Unexpectedly, the US starts to add jobs

Marius Paun | London, UK | Senior dealer | Friday 05th June 2020

The US Labour Department release the non-farm payrolls data on Friday, showing employers added 2.5 million jobs last month with unemployment rate sliding to 13.3%. The market expected a drop of more than 8 million jobs and the unemployment rate to shoot past 20%. As a consequence, the Dow Jones opened 700 points higher and now an increasing number of analysts think the V shape recovery in stocks is the favourite. The shockingly good result was well received by the markets despite the widespread riots in the US.

We had the Caixin Manufacturing PMI numbers from China for May unexpectedly rose to 50.7 (indicating expansion) versus predictions for 49.6. The output posted a strong gain, a record since 2011 but external demand is still lagging.

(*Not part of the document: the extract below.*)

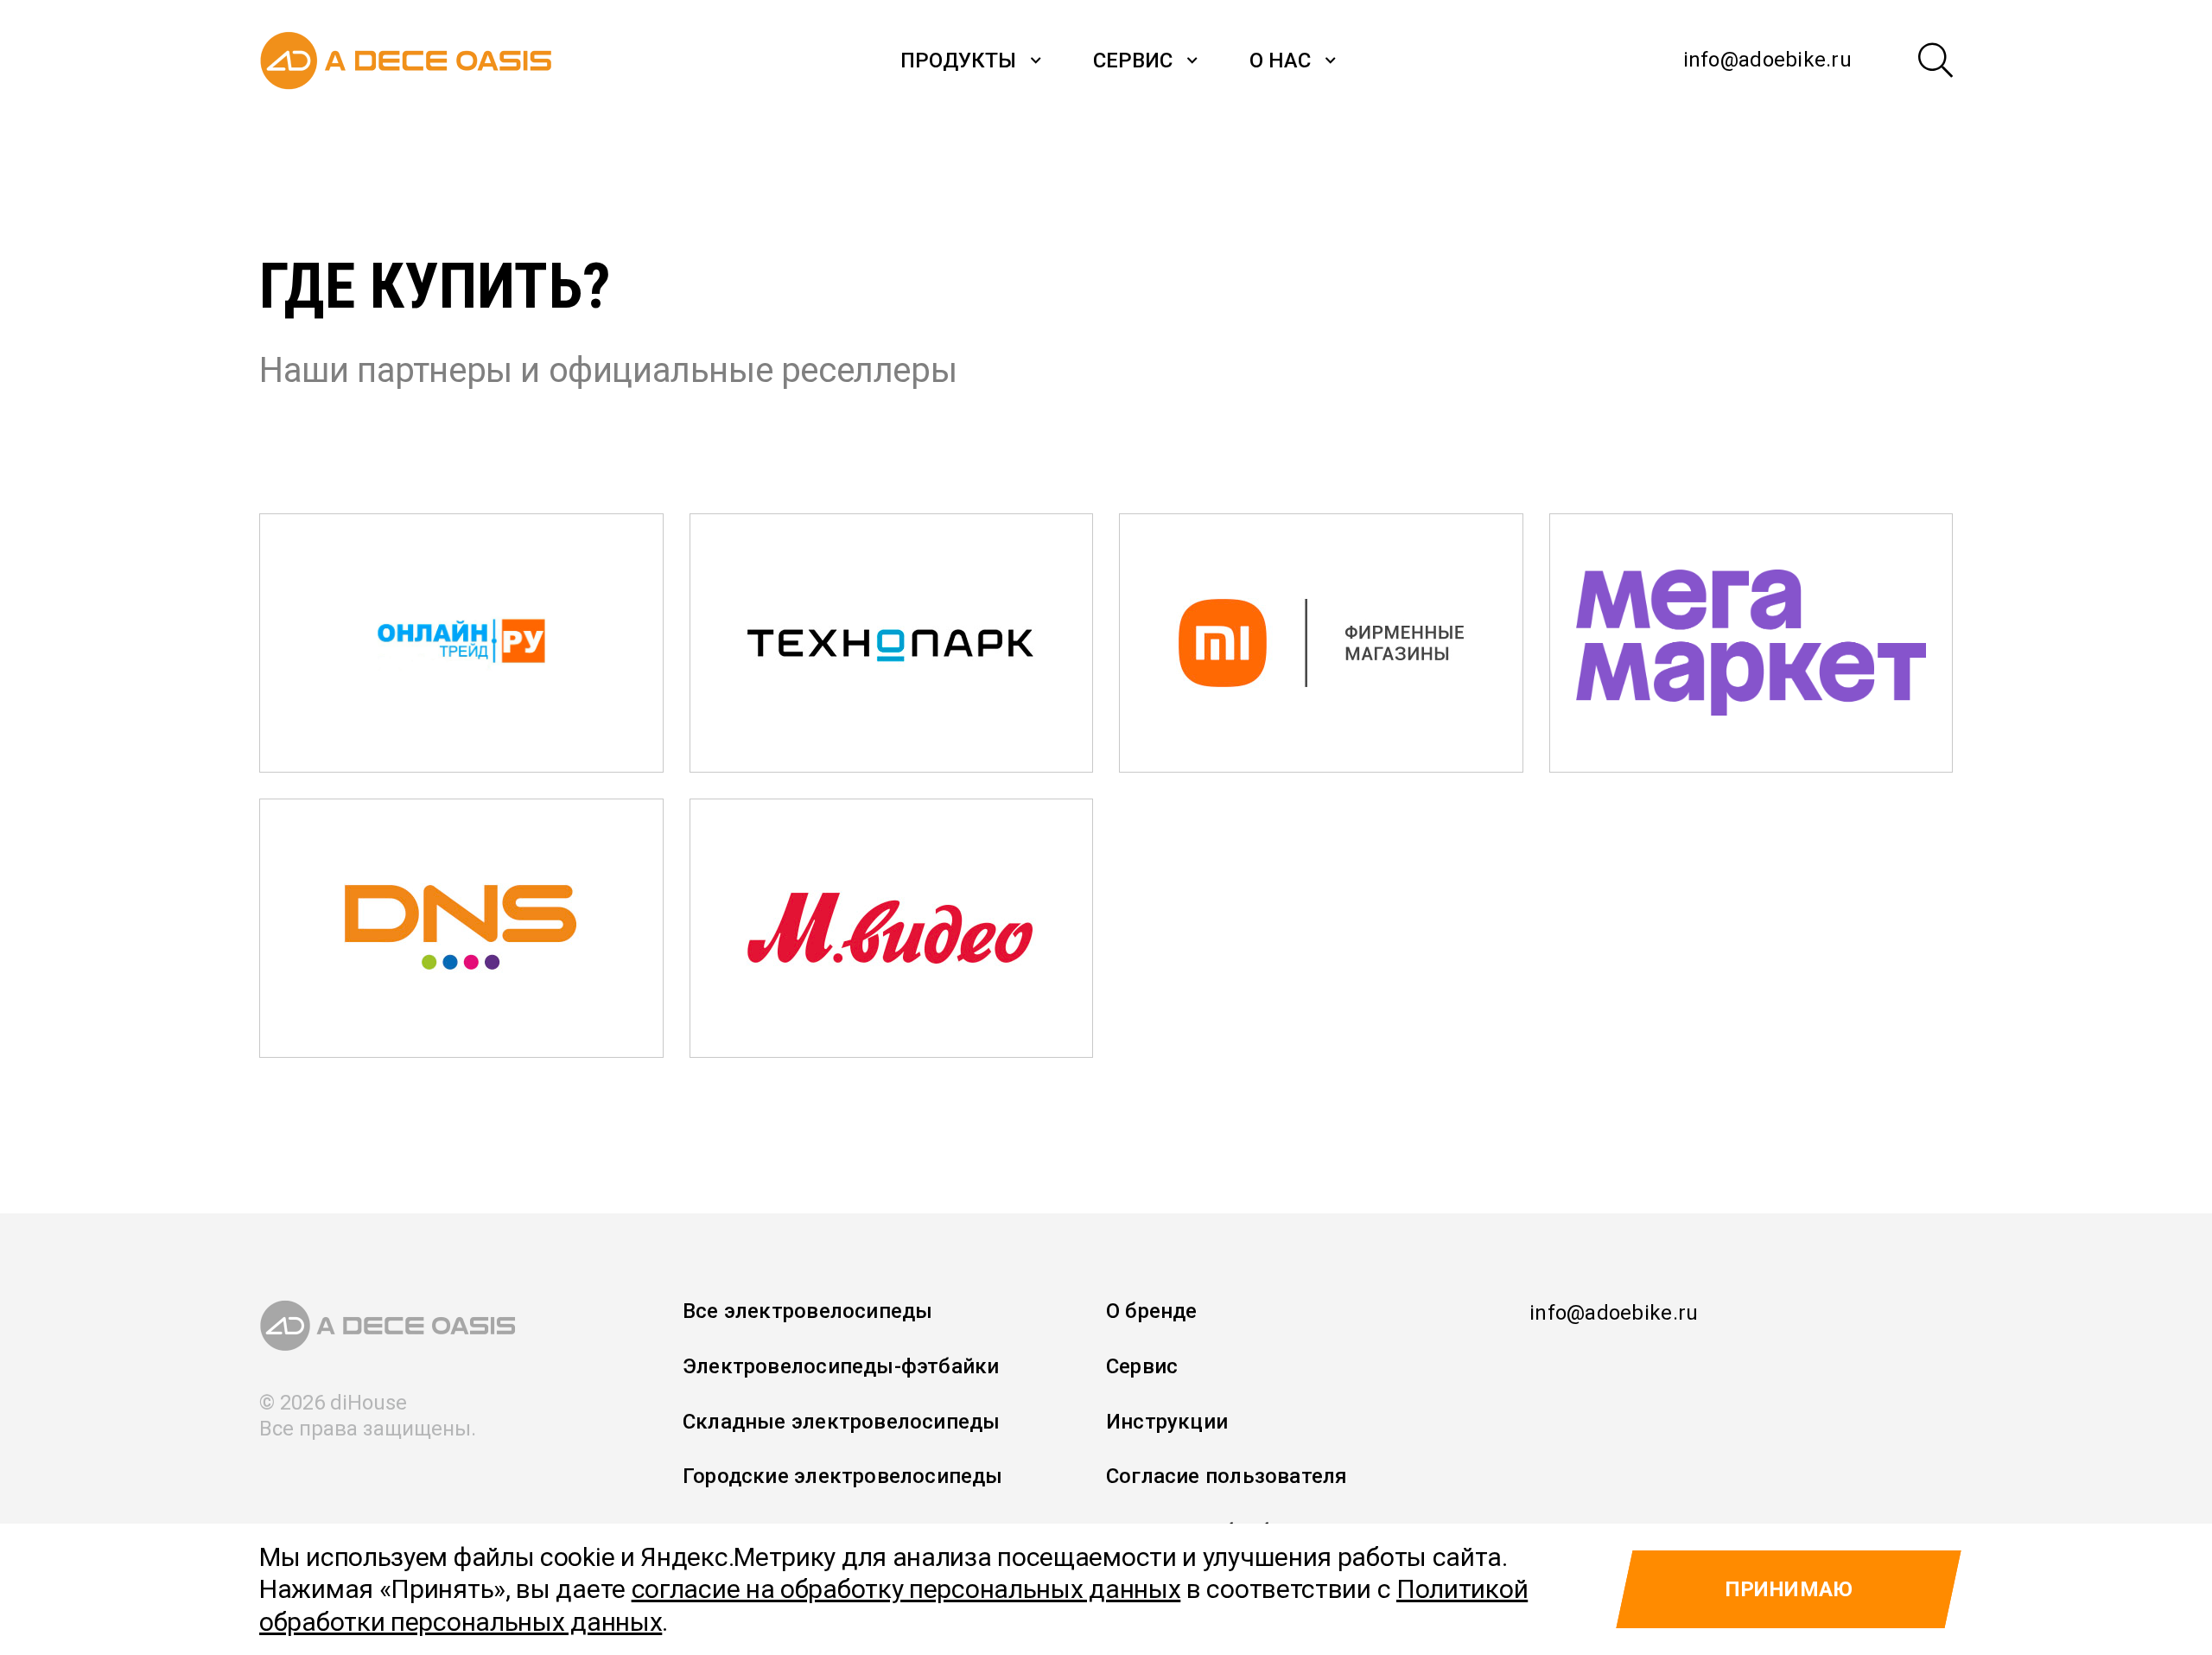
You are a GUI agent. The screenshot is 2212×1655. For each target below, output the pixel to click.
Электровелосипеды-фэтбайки (841, 1366)
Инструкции (1167, 1422)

There is still ongoing tensions with the US but so far China is well on its rebound from lockdown.

EU-UK talks on a new trade deal between the two sides began on Tuesday and already the Chief European Negotiator, Michel Barnier looked hardly optimistic about the outcome. However, he wrote to the UK MPs saying the European Union is willing to accept an extension of up to two years to allow for the new trade deal.

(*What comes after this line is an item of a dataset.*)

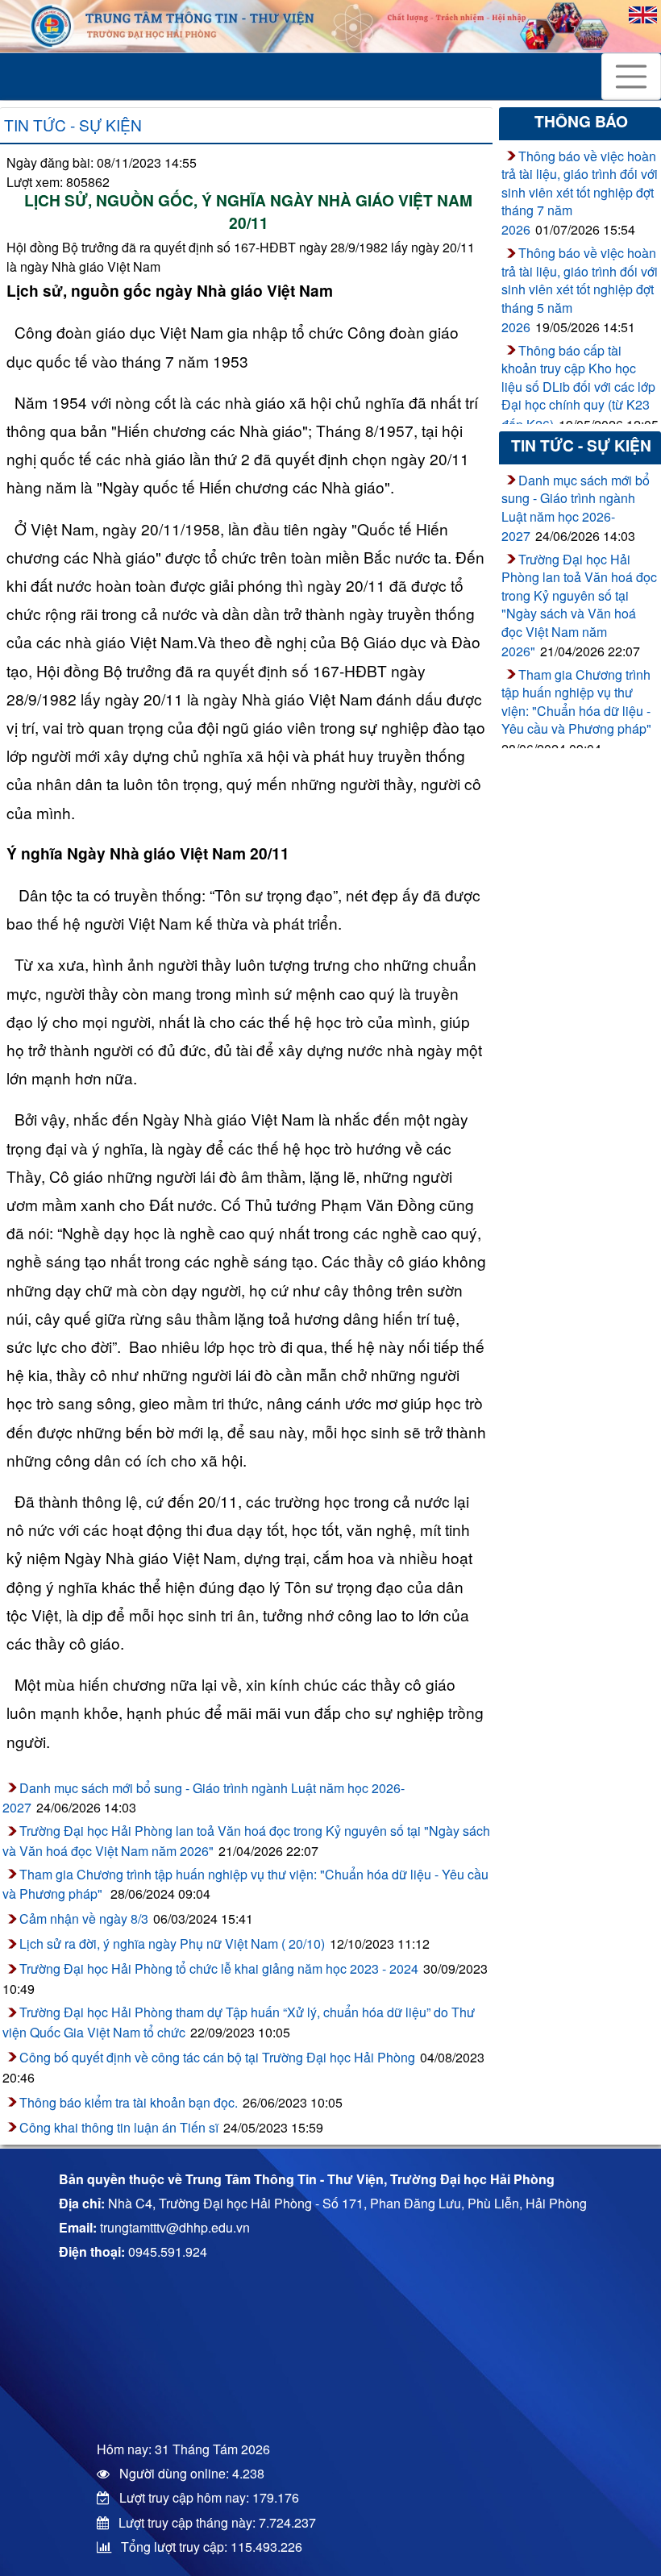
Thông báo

Interestingly the Times reported the UK side is expected to signal some compromise on the sticky point of fisheries if the European Union back off from its demands on regulatory alignment. On the other hand, the Bank of England warned the UK banks to step plans for a no-deal Brexit.

Meanwhile UK May manufacturing PMI came in at 40.7 showing the British factories suffered a sharp fall in activity but at least the figures are better than April at 32.6.

The European Central Bank had its monetary policy meeting on Thursday where it lowered the GDP prediction for 2020 to drop by 8.7% and also cut the inflation forecast. Yet the President Christine Lagarde said in her opening statement ‘the economy shows signs of bottoming out’.

Gold moved below the $1700 mark going into weekend as the positive data for the US employment reignited the risk-on sentiment.

The Reserve Bank of Australia left its benchmark interest rate unchanged at 0.25% at the latest monetary policy meeting on June 2nd. It also promised not to raise the rate until ‘progress is made towards full employment and inflation target’.

We learned over the last weekend that the Algerian Energy Minister proposed to bring the OPEC+ meeting forward to this weekend scheduled initially to take place on June 9-10. At some point the meeting was in danger of not taking place because of disputes over compliance to sticking to production quotas.

Meanwhile the Department of Energy released its weekly stats showing the US crude inventories dropped by 2.07 million barrels versus estimates for a build of 300,000 barrels. The US crude prices continued to rally coming within touching distance of $40 per barrel on Friday afternoon.